**Supplied passage:**
Don’t take me to be implying by ‘post-truth’ that there is one single thing out there called Truth that we all must adhere to, or even the often-lamented loss of a “shared narrative.” I simply mean by post-truth that truth in any form no longer matters — integrity is supplanted by what is called ‘authenticity’ or ‘honesty’ but is really cruelty and selfish indifference toward others. It may seem like not agreeing on a shared reality is one of the reasons for our truth crisis in politics, that losing this idea of shared facts is one of the reasons that it’s nearly impossible to have civil discussions with each other anymore. But only in a post Enlightenment culture obsessed with “rationality” and “reason” and terrified of human emotion or experiences that stray too far from what’s normal (which really means what’s comfortable for those capitalism keeps in power) would the loss of a shared narrative create so much hand-wringing. There are many ways of knowing, including relational and experiential knowing, that this idea of a shared narrative crowds out. Forcing agreement on one shared story, which will no doubt be created by those who hold the most power, is oppressive and dangerous for people who have experienced the dominant paradigm labels, diagnoses and “treatments.”
So it’s not just that shaming people for wanting attention is basically shaming people for being human, which was no one’s choice, at least not anyone I know. It’s also that reinforcing the idea that attention is a bad thing to want and a bad thing to give is contributing to the disabling of our relationships and thus the social fabric.
This is not to excuse mistreatment, manipulation or abuse. You do not have to give attention to someone just because they demand it — like if you’re a woman walking down the street and a man whistles at you and then calls you an unfriendly bitch if you don’t turn your head in his direction. You do not have to respond to every bid for connection that comes your way, even if it’s genuine. You as an individual do not owe anyone your time or attention. But we have a social system that allows for the public shaming of others who in many cases are admitting to their loneliness the best way they know how given the emotional constraints of a system that would rather tar and feather you for being unhappy about being alone than give you a friend, and that’s not okay. Not being obligated to give anyone attention who legitimately needs it (which is everyone to varying degrees) does not logically have to translate to shaming people for needing attention.
While there may be difficulties with how people seek attention, there is absolutely nothing wrong with needing attention. It’s not just that I want attention shaming to stop, though I do. It’s not that I think we are each personally responsible for providing every person in our lives with their required amount of attention. It’s not that I think making it a safe place to ask for attention is going to fix everyone’s problems. It’s that the kind of attention those of us who’ve had contact with the mental health system (which almost inevitably involves the police and/or the legal system) have received has been extremely unsafe and has inflicted long-lasting damage and I want that to change. What we need is an empathetic — not just safe, but truly compassionate — place to express despair, where ‘safe’ means no possibility of law enforcement involvement, involuntary detainment or forced treatment. We aren’t going to get that until attention shaming is put forever to rest.

**Stored data:**
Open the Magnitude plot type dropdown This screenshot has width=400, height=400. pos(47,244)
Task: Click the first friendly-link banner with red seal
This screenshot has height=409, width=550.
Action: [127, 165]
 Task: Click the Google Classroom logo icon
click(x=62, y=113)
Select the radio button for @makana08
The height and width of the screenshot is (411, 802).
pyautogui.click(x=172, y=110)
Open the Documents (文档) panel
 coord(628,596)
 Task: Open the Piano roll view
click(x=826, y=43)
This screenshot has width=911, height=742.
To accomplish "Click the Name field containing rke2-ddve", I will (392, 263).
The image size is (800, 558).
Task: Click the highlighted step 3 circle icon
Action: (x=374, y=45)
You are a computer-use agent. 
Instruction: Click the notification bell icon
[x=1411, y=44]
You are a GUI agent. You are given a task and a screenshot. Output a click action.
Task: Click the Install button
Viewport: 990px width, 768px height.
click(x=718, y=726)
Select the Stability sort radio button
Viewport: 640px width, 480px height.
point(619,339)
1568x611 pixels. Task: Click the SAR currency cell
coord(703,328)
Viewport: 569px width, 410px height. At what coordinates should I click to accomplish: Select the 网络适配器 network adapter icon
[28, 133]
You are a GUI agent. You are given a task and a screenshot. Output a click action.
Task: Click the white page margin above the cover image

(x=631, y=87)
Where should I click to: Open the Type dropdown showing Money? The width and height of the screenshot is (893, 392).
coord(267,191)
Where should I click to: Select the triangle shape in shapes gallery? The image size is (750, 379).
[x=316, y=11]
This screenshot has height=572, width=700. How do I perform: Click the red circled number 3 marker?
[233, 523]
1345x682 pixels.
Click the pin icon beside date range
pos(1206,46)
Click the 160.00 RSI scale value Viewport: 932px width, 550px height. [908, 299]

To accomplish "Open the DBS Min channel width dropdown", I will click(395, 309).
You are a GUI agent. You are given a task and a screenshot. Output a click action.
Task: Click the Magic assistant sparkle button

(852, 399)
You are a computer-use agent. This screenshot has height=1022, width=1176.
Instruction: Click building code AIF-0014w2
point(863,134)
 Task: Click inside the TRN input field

**Tasks and exercises:**
1. In the passage on attention shaming, what does "safe" mean in the place where people can express despair?
2. Please rewrite the passage on attention shaming from "So it’s not" to "the social fabric.", putting "friendships" in place of "relationships".
You won't need the records for any of this.

**Task answers:**
1. "Safe" means no possibility of law enforcement involvement, involuntary detainment or forced treatment.

2.
So it’s not just that shaming people for wanting attention is basically shaming people for being human, which was no one’s choice, at least not anyone I know. It’s also that reinforcing the idea that attention is a bad thing to want and a bad thing to give is contributing to the disabling of our friendships and thus the social fabric.